▶ [Directions]: Give back the material below word for word, leaving out the pictures.

-.-.-

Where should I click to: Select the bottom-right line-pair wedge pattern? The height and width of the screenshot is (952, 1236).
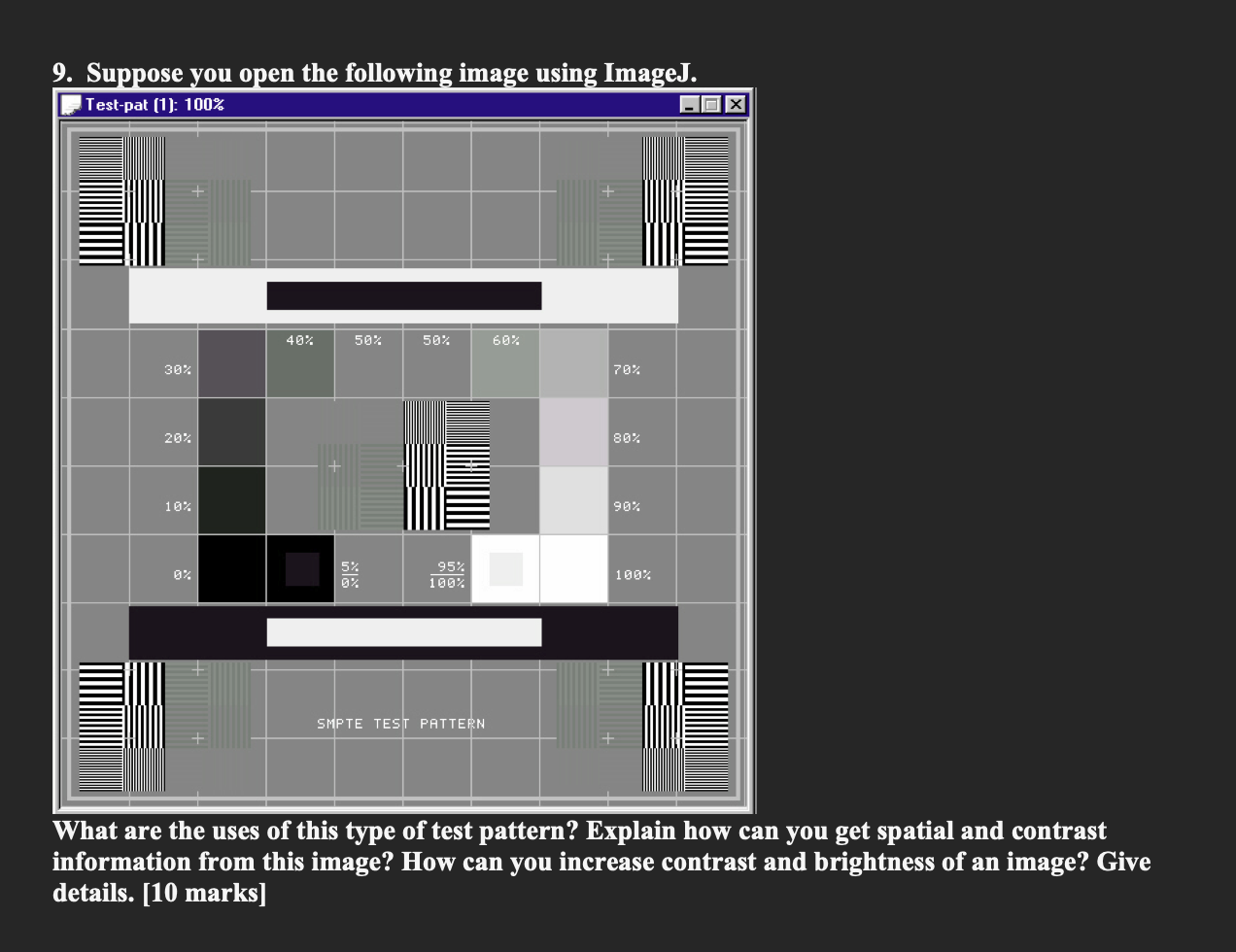[685, 729]
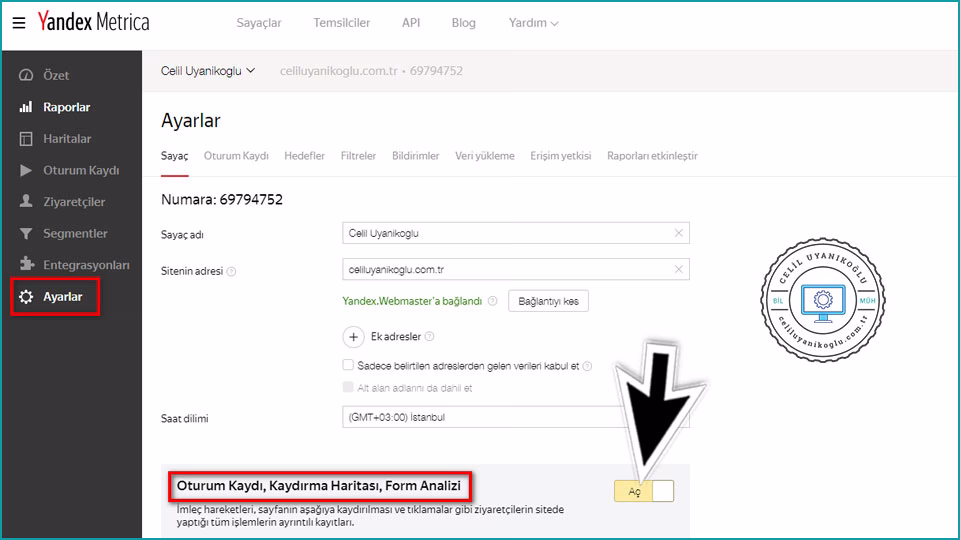Click the Segmentler funnel icon
960x540 pixels.
click(26, 234)
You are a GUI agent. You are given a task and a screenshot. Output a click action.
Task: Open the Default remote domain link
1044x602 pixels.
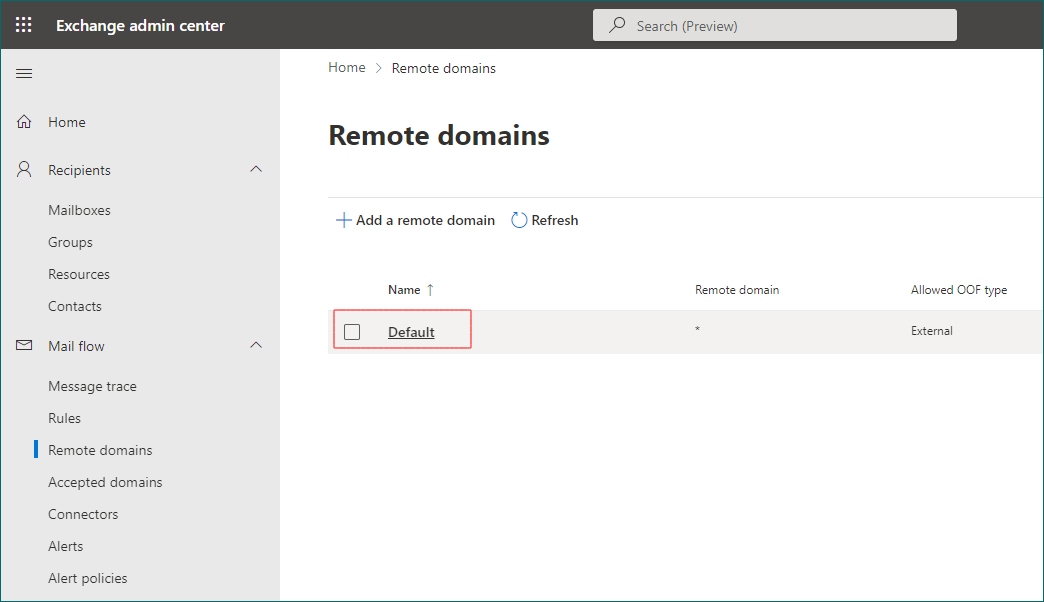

-.-.-

▶ [Solution for this exercise]:
Where should I click to: Select the bottom-right line-pair wedge pattern? The height and width of the screenshot is (952, 1236).
[685, 729]
Click the Segmentler funnel icon
960x540 pixels.
click(26, 234)
You are a GUI agent. You are given a task and a screenshot. Output a click action.
Task: Open the Default remote domain link
1044x602 pixels.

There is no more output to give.